That means the project continues while considering compromises with its neighbors, and under a label that is a step forward from the vote at a Sept. 4 meeting. That one ended with the granting of a “certificate of appropriateness in principle,” meaning members were supportive enough to want more details.

Committee members expressed frustration at having to facilitate a political conversation, though. Member Liz Lyster said that their job is to assess public good and historical preservation, but the debate had become about the transition of the building into the neighborhood separate from the restoration of the Jacobs House.

“This is so frustrating that we’re in this position of litigating a political issue. It just sucks,” Lyster said. 

Neighbors on Hilliard Street worry about what the building will look like and how it will affect their homes and privacy, and those concerns are having an effect on the project, moving the proposed structure back 8 feet from a fence line from the previous plan of 5 feet, removing balconies from the second and third stories and recessing or “chamfering” as many as five stories – creating stepbacks that reduce the building’s mass.

With the loss in square footage, the balance of uses is changing too, developers said. While the project was once described as having as many as 67 hotel rooms and 50 condominiums, now the ratio has switched to being predominantly homes. 

“The setup right now looks closer to like 70-30 in terms of housing versus hotel,” developer Patrick Barrett told commissioners, “as a ratio, because we haven’t designed the units yet.”

Under city zoning laws, 15 to 16 of the possibly 50 residences would be inclusionary – identical to other units but set aside for people with lower incomes – and two of those would be three-bedroom homes, Barrett said. Three-bedroom homes are understood to be family-friendly.

“Our goal was 50,” Barrett said of residences. “I think we can do better … the last time 50-plus units dropped into Harvard Square, it was the 1900s, as my kids like to say. It was just a long time ago, and we haven’t really seen that kind of development here for lots of different reasons.”

The plan, with developers operating under the name 17 Story Street, involves demolishing a building at 129 Mount Auburn St., across a small corner parking lot from the Regency-style home built in 1846 that once belonged to the writer and abolitionist Harriet Jacobs. The Jacobs house would be moved 30 feet from 17 Story St. to the corner of Story and Mount Auburn streets to be restored. In addition to using the interior to honor Jacobs, abolitionist and author of the 1861 memoir “Incidents in the Life of a Slave Girl,” a cafe would be added connect the house and building behind it. Also, “it will have hotel rooms or lodging house rooms on the second and third floor,” Barrett said.

### [DIRECTIONS]
**a.** Could you retype, unchanged, the entries between the lines holding "right tab-scroll arrow" and "point(260,290)", inclusive?
**b.** Would you continue the article on the Harvard Square housing and hotel plan around the Harriet Jacobs house from its final sentence?

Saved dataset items
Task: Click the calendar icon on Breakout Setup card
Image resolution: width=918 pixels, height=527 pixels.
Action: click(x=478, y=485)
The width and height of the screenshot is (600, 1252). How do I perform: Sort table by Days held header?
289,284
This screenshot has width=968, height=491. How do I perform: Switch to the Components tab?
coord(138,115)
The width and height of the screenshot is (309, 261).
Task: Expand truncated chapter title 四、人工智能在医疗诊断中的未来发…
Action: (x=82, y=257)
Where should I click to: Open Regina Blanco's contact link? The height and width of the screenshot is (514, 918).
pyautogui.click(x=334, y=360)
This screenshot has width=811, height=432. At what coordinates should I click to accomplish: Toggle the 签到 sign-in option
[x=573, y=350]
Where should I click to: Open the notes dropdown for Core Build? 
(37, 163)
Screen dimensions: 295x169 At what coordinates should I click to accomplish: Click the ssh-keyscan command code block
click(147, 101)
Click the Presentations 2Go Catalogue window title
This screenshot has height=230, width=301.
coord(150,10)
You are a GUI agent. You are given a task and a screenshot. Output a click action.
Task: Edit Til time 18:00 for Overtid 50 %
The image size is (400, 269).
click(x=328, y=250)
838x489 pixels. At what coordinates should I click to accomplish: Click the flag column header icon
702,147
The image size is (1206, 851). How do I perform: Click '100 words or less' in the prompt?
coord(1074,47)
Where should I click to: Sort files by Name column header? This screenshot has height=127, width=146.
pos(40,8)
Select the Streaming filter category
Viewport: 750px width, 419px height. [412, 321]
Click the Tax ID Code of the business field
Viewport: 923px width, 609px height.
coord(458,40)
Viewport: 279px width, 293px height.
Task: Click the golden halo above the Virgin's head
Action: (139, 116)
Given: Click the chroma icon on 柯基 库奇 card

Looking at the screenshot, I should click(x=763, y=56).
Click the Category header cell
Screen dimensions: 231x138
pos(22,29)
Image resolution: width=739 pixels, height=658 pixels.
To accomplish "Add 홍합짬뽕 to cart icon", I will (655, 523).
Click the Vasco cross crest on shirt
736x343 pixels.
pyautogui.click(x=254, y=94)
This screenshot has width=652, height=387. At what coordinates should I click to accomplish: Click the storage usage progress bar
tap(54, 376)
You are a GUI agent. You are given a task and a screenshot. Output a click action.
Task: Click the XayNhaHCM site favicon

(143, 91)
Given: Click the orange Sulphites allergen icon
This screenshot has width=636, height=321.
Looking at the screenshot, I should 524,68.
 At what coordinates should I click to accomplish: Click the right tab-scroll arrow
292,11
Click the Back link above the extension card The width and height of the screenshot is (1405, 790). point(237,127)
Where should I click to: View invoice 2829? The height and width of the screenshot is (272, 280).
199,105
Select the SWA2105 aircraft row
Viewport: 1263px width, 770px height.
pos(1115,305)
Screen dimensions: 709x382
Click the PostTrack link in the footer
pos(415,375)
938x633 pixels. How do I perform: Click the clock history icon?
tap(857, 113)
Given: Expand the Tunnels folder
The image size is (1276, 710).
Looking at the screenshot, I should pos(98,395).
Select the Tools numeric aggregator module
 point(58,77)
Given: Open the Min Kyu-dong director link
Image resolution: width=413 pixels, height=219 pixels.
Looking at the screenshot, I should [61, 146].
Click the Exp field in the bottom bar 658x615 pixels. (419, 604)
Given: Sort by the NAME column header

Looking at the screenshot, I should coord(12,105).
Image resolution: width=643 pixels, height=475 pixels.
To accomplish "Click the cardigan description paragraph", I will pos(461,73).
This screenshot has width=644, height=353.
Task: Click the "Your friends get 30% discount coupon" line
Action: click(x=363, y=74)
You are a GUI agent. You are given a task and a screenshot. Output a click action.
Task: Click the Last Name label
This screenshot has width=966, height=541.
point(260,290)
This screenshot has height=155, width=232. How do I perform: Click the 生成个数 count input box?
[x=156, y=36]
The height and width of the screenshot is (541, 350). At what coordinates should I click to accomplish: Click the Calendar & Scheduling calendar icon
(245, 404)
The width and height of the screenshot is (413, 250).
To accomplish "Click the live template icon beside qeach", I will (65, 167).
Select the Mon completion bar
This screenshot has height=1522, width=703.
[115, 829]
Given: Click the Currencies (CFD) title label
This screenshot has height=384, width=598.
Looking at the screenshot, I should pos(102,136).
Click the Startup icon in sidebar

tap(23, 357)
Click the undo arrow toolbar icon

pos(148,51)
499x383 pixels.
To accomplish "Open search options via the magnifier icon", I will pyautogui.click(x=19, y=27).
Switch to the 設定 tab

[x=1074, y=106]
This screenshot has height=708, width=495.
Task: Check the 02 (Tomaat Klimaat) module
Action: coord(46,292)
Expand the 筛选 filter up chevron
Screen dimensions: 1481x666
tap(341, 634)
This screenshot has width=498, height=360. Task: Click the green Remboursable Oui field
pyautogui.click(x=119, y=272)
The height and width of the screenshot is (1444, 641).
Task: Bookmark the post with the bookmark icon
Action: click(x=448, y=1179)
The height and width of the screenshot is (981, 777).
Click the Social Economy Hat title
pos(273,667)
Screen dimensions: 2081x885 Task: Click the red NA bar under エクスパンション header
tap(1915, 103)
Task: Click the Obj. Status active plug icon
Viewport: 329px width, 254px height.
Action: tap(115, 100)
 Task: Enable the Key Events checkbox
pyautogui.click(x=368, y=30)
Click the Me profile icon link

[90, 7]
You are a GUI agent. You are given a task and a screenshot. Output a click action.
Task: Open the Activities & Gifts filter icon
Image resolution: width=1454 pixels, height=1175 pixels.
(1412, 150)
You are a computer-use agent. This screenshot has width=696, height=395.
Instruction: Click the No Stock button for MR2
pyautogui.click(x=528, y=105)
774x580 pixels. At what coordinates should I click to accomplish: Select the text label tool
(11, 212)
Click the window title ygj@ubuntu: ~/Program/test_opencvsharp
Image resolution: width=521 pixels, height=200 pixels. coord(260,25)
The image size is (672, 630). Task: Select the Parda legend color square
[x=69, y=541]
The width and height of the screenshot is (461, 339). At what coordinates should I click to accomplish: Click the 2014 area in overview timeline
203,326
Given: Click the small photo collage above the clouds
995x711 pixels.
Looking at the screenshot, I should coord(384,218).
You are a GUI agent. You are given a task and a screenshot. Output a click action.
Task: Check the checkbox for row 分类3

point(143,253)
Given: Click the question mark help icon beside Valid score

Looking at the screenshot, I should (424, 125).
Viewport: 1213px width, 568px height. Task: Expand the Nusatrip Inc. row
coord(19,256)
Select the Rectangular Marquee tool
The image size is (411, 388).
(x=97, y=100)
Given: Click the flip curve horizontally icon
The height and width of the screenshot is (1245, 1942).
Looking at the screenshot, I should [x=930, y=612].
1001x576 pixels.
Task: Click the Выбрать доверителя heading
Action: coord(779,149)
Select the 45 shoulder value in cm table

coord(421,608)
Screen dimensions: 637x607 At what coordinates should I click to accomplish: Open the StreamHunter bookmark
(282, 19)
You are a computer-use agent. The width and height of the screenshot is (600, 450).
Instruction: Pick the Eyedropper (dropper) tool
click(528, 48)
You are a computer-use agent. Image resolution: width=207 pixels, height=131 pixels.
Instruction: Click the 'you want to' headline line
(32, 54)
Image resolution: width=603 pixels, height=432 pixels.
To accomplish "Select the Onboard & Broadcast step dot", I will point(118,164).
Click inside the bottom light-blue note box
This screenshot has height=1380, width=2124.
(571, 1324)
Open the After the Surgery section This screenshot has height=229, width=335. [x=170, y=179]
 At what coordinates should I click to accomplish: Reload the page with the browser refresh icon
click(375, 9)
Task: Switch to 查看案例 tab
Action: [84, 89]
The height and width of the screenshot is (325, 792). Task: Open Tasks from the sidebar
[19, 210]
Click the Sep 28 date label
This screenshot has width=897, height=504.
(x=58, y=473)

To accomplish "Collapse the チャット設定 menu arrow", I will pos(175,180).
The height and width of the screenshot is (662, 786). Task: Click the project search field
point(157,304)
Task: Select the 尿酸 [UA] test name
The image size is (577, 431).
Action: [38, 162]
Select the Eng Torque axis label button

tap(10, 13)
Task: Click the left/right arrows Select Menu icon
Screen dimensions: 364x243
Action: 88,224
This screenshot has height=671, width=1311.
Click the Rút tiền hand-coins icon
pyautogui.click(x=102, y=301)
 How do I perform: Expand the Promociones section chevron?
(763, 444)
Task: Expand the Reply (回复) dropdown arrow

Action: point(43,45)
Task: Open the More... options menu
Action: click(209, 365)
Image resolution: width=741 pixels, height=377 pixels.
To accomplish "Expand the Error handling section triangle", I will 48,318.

### [EXPECTED RESULTS]
**a.**
 At what coordinates should I click to accomplish: Click the right tab-scroll arrow
292,11
Click the Back link above the extension card The width and height of the screenshot is (1405, 790). point(237,127)
Where should I click to: View invoice 2829? The height and width of the screenshot is (272, 280).
199,105
Select the SWA2105 aircraft row
Viewport: 1263px width, 770px height.
pos(1115,305)
Screen dimensions: 709x382
Click the PostTrack link in the footer
pos(415,375)
938x633 pixels. How do I perform: Click the clock history icon?
tap(857, 113)
Given: Expand the Tunnels folder
The image size is (1276, 710).
Looking at the screenshot, I should pos(98,395).
Select the Tools numeric aggregator module
 point(58,77)
Given: Open the Min Kyu-dong director link
Image resolution: width=413 pixels, height=219 pixels.
Looking at the screenshot, I should [61, 146].
Click the Exp field in the bottom bar 658x615 pixels. (419, 604)
Given: Sort by the NAME column header

Looking at the screenshot, I should coord(12,105).
Image resolution: width=643 pixels, height=475 pixels.
To accomplish "Click the cardigan description paragraph", I will pos(461,73).
This screenshot has width=644, height=353.
Task: Click the "Your friends get 30% discount coupon" line
Action: click(x=363, y=74)
You are a GUI agent. You are given a task and a screenshot. Output a click action.
Task: Click the Last Name label
This screenshot has width=966, height=541.
point(260,290)

**b.**
In putting up the eight-story structure, developers would minimize tree removal, limit outdoor lighting and ensure the building would meet “passive house” standards, with insulation to reduce noise, they said.

Looking for more change

Neighbors say the changes are not enough.

“You asked the development team for meaningful changes to height and setback,” said Nicole Bryant, a resident on Hilliard Street, to commissioners. “This project remains essentially unchanged today from that which you saw one month ago.”

Another resident of Hilliard Street said conversations with developers had been futile.

“These meetings seem to have been little more than boxes to check off for them,” the resident said.

Their own architect

Noah Nathan, one of the Hilliard residents, referred to developer plans in telling commissioners, “The choice before you is not simply this exact design as drawn versus nothing. You have the latitude to seek a more appropriate scale, and I hope you continue to take it by imposing specific dimensional requirements.”

Bryant and other neighbors asking for height reductions and other changes said they had enlisted an architect of their own to show that more changes could be made. “The proposal we put together shows that there are viable designs that have greater setbacks and less overall mass of the project than the one that has been presented today,” another resident said.

Developers spoke against changes to the dimensions of the building, saying any decrease would have a detrimental effect on the amount of housing available and risk the project’s financial feasibility.

Plan for housing has fans

There was also support heard for the developer plans.

Jess Sheehan, a Central Square resident, argued that a shorter building, as Hilliard Street residents wanted, would mean fewer homes and that any delay in plans could increase costs. She said that with this, homes within the building would be made more expensive, which would go against inclusionary affordable housing.

“I don’t think the abutters are bad people, I don’t think they have bad intent,” Sheehan said. “But they are definitionally people who live in Harvard Square, and in asking you to mandate the removal of potential homes, they are asking you to deny to other families what they themselves already have.”

Steven Ortega, a resident of West Cambridge, said, “If it’s true that there’ll be 15 to 16 units built, then that’ll be 15 to 16 individuals or families who will have places to live.”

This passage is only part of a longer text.